Thursday, July 16, 2015
Frank Yerby - The Inside outsider
I never knew the true heritage of this novelist and Hollywood writer until a few weeks ago. I have enjoyed his work but now that I know his background I can see why some didn't. Not so much his work, but the elaborate masquerade he had to pull off to get it seen. But for me, it is no reflection on the man. He had to stay undercover. Not take center stage until, and if, his work hit with the audience that counts. I see his actions as that of a man who wanted to express his artistic side at any, and all, costs. And who refused to leave this Earth with his gift yet locked inside him because the outlet had been barred. I can't judge him. I DO cast epic side-eye at the short-sighted publishers and studios, and yes, at the audiences of the time.
It is amazing how this blocking of the dissemination of the "other" voice is still practiced in convoluted ways today in publishing and in Hollywood.
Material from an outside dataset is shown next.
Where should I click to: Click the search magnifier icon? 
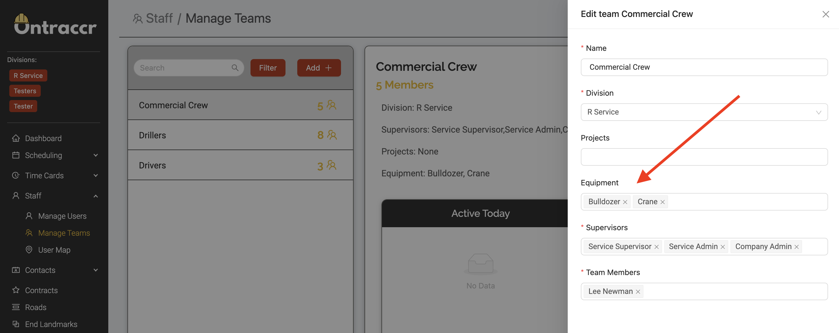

IF, we writers of color are even considered to depict the "other" in our work, we writers of color are asked to write neutral, sterile, colorless characters so as to not disturb the "mainstream" reader's enjoyment or upset the storyline. WTF! I couldn't believe that nuttiness but it is based in truth because I've seen it, IN THIS ERA, in the comment sections of romance book review blogs. I, personally, have seen it in several permutations in two EXTREMELY POPULAR romance book review blogs. The aforementioned skittish reader (forgive me but all I see is a wobbly colt when I hear that adjective) specifically STATED that she have wanted to read "that certain book by that unfamiliar author" BUT had been put off by the possibility of encountering "unpleasantness" in the book. Again, WTF! I read that as code for "I'd like to read that non-White writer's romance book with the non-White characters but if ANYTHING REAL is in it...I can't deal. I'm too fragile."
Oy to the effin' vey.
Somebody, please pile the mulch up on that delicate, sensitive flower.
So, no. I do not fault Frank Yerby. The man was a creative being who refused to be silenced and he found ways, most assuredly "unpleasant" to him to be heard. Just like I salute Octavia Butler for daring to write Sci-fi, I salute Mr. Yerby for finding a path, no matter how restrictive, to living his truth. And for entertaining the skittish folks.